In the second stage, to find the variation in MFIs’ efficiency, this study includes intellectual capital and its three components as possible key determinants. A Truncated regression technique was applied as baseline models to examine the impact of these determinants on efficiency. To ensure consistency and to avoid biasedness, the Tobit model and GMM were also employed. The findings show that intellectual capital is a positive and significant determinant of MFIs’ financial and social efficiency. Consequently, the three components of intellectual capital (e.g., capital employed, human capital, and structural capital) have positive and significant impacts on the financial efficiency of MFIs. Therefore, these components also influence social efficiency. Furthermore, this study tested the moderating role of external governance on the relationship between IC and MFIs’ efficiency. The findings show that good governance is a significant determinant of MFIs’ financial stability and sustainability. Good governance has a positive moderating role on the impact of IC on financial efficiency albeit it has no significant moderating role on the impact of IC on social outreach efficiency.

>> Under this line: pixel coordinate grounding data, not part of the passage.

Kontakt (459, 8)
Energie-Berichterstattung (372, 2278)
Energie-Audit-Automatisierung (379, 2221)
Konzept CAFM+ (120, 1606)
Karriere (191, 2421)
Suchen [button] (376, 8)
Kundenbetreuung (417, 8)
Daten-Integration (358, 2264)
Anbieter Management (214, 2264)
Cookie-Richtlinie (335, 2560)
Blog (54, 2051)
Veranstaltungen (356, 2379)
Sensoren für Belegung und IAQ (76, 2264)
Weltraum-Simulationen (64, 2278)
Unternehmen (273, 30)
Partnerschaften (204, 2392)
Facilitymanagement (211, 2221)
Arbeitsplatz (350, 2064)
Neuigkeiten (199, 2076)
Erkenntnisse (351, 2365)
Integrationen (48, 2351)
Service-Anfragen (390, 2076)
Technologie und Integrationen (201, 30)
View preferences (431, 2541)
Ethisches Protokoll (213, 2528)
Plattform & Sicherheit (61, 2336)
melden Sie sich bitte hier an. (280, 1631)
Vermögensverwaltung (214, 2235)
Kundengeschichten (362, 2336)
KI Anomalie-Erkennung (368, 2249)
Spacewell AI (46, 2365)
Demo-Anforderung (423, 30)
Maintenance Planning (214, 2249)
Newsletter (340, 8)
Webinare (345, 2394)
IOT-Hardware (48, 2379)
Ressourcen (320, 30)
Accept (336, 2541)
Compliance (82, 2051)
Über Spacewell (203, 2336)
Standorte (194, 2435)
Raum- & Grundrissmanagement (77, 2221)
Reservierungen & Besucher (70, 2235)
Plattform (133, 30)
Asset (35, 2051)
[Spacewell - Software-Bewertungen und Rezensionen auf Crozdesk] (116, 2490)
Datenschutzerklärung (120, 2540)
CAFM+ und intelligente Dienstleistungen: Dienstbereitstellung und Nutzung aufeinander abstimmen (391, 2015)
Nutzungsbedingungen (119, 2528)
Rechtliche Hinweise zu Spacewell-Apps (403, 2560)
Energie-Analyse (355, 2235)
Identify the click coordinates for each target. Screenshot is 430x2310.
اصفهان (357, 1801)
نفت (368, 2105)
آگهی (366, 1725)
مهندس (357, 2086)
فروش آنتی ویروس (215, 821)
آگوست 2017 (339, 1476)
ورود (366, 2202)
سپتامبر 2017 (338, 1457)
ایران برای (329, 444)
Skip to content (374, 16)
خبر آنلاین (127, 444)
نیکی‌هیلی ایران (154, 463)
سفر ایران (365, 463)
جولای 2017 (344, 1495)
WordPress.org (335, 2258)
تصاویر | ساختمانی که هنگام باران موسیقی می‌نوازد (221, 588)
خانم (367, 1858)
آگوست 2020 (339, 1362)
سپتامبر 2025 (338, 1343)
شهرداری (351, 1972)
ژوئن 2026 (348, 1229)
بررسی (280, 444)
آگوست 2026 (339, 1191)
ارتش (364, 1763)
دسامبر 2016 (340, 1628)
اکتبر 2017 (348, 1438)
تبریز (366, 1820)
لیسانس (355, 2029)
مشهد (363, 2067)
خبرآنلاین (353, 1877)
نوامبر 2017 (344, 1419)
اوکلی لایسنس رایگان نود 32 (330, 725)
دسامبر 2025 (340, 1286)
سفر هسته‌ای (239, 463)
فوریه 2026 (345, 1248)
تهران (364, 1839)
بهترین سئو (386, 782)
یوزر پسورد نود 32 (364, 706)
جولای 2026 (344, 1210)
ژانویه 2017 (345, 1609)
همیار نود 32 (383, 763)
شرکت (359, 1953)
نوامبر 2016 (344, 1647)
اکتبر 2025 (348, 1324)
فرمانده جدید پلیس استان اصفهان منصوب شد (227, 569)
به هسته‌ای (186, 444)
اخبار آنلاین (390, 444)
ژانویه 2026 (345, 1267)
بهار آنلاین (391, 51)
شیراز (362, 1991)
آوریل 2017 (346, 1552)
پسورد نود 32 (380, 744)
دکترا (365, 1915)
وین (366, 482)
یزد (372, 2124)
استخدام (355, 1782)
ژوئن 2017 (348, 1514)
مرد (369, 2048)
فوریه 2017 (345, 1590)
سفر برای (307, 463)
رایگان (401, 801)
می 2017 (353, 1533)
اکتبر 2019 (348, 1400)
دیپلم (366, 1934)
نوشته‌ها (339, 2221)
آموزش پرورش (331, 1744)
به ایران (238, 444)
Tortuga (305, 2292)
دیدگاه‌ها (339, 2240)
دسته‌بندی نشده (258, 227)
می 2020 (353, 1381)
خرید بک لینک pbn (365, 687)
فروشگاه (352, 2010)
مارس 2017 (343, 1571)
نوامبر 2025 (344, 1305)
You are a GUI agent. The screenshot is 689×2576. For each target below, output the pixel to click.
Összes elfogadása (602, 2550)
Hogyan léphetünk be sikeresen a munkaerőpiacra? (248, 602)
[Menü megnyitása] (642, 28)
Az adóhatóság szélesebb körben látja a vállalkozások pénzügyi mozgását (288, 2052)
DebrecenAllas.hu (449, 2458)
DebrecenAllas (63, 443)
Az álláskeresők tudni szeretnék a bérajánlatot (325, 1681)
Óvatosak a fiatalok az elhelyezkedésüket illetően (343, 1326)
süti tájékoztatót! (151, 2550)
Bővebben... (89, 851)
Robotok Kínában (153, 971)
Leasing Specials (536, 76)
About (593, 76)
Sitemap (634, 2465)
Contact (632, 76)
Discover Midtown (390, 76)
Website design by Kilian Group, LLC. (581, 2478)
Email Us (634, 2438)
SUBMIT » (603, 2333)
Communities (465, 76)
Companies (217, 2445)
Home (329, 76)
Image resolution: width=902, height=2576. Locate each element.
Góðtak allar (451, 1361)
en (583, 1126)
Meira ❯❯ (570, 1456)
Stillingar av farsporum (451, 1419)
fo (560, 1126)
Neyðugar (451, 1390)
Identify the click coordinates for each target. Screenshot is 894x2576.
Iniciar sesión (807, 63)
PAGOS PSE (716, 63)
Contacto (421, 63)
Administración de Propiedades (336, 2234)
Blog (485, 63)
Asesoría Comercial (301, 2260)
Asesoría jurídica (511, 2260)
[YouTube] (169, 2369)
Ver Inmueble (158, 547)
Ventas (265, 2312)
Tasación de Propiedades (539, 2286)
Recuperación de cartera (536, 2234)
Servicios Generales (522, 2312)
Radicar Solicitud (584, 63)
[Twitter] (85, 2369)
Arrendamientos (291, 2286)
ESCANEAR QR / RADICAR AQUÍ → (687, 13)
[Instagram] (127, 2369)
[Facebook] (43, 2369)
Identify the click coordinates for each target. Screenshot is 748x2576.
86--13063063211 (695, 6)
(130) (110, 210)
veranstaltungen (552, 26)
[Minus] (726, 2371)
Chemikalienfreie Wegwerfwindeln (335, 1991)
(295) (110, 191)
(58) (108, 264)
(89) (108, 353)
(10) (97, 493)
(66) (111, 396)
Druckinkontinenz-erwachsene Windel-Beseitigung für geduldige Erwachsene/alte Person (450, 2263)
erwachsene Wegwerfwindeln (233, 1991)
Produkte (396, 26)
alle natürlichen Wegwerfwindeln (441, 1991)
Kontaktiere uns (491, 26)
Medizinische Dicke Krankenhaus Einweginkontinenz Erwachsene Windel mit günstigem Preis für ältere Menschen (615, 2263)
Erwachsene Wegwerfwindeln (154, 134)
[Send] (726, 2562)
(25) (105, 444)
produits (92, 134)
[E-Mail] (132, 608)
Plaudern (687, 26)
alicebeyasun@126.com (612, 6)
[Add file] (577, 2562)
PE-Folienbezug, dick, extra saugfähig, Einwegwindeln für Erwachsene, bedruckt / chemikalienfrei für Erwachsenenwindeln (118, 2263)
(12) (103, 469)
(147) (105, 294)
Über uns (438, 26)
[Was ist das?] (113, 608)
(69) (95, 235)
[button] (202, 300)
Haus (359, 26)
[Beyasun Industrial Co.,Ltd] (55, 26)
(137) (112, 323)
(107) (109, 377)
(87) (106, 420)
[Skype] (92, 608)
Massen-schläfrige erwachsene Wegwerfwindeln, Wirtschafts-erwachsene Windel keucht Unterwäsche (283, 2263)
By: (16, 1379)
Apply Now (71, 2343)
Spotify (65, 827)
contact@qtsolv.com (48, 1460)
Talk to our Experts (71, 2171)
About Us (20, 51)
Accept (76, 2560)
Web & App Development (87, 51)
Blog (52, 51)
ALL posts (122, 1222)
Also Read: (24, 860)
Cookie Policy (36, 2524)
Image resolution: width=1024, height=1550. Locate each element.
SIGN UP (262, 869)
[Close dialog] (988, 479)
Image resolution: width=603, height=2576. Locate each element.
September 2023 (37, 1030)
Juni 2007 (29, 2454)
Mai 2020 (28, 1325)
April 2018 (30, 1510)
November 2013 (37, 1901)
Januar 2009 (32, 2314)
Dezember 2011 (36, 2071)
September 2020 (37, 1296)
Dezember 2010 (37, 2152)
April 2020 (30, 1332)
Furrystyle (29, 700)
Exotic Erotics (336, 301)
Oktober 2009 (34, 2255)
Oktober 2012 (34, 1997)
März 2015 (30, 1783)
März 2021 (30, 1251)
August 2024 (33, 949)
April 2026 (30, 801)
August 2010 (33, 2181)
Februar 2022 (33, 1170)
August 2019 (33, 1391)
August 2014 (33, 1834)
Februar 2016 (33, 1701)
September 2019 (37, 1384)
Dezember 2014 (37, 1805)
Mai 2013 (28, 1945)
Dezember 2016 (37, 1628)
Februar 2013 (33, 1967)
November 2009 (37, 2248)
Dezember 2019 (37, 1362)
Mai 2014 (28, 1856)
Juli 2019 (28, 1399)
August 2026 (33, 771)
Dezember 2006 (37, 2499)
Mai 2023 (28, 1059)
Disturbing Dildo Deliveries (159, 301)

Despite the useful findings of this study, there are some limitations. This study could not differentiate between MFIs such as bank MFIs, NGO and non-NGO, and regulated and non-regulated MFIs. Hence, it is recommended that future research should consider these differences. Although this study estimated microfinance efficiency with two important dimensions (i.e., financial and social outreach efficiency), allocative efficiency was not considered. But this type of economic efficiency will give a more holistic picture of the microfinance industry. Hence, future research should consider allocative efficiency. Although this study enhanced the existing literature by incorporating WGI as external governance factors, future studies should extend this analysis by incorporating other country context variables.